Being a quietly pedantic sort of person, I was wondering how one might test the proposition that your advisor's stardom will magically open all doors. (Given what the job market looks like, and where most t-t jobs are...) . Unfortunately, I don't have access to the full dissertation database, which seems to have been swallowed by ProQuest, but if you were a person of similarly quiet pedantic habits, you could check by a) sorting by advisor and b) doing a Google search for every one of their students. As always, this does have the usual problems, like advisors known one way professionally and another, well, electronically (e.g., J. Hillis Miller shows up in the ProQuest free database as Joseph H. Miller).

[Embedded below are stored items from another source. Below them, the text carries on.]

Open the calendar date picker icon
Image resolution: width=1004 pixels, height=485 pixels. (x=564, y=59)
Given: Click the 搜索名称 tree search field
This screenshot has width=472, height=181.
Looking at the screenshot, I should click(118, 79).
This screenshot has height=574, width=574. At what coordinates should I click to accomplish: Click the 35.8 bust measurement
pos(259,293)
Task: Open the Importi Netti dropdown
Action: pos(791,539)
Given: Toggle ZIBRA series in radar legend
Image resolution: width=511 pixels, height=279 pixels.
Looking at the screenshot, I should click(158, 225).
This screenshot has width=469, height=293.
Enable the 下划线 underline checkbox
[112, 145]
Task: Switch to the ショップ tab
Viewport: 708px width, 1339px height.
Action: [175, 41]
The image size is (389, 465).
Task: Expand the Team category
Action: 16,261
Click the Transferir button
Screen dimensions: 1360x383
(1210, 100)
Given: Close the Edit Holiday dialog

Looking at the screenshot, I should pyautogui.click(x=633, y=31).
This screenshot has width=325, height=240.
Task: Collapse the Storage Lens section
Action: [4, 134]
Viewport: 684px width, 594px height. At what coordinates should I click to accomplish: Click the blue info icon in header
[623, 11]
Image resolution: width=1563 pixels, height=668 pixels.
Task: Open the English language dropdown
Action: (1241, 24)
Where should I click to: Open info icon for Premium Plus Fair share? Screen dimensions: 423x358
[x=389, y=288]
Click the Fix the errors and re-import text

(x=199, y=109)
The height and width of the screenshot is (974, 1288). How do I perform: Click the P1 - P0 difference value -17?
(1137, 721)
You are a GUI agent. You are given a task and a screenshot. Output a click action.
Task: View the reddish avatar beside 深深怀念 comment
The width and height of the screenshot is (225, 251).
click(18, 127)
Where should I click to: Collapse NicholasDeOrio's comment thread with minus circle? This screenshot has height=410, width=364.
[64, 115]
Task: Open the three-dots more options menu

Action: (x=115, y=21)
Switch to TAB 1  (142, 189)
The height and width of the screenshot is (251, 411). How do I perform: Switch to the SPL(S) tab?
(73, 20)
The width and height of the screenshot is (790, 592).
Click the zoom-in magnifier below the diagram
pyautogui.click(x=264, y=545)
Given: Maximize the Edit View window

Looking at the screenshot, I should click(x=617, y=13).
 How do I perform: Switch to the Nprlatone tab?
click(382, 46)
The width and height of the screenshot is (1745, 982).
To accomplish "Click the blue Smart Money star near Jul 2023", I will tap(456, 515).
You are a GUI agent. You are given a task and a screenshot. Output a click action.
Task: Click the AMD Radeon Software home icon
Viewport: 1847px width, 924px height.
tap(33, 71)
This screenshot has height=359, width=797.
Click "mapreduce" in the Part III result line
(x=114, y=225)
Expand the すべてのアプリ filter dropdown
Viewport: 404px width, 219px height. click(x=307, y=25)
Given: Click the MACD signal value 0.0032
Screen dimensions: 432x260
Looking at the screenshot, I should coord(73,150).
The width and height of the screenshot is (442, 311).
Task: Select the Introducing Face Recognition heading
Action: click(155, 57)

The American letter of reference is a notoriously bizarre genre, because of course you are not supposed to say anything negative about one's student. (Also notoriously, letters from the UK and the Continent, perhaps sensibly enough, do not adhere to this protocol. Tales of the accidentally disastrous results are legion.) Search committees are therefore faced with a shower of praise for each and every applicant, making it difficult to quantify if a good letter of reference does much of anything either way for the candidate. For committees, coming across explicit criticism is such a rare occurrence that the effect is like badly stubbing your toe on the old computer you neglected to put in the basement that morning. As it happens, you may well want to know that something is wrong--except when the "wrong" doesn't actually exist, arises from a personality clash, or is otherwise nonexistent/trivial/quite possibly intended to retaliate against the student/etc. What to do?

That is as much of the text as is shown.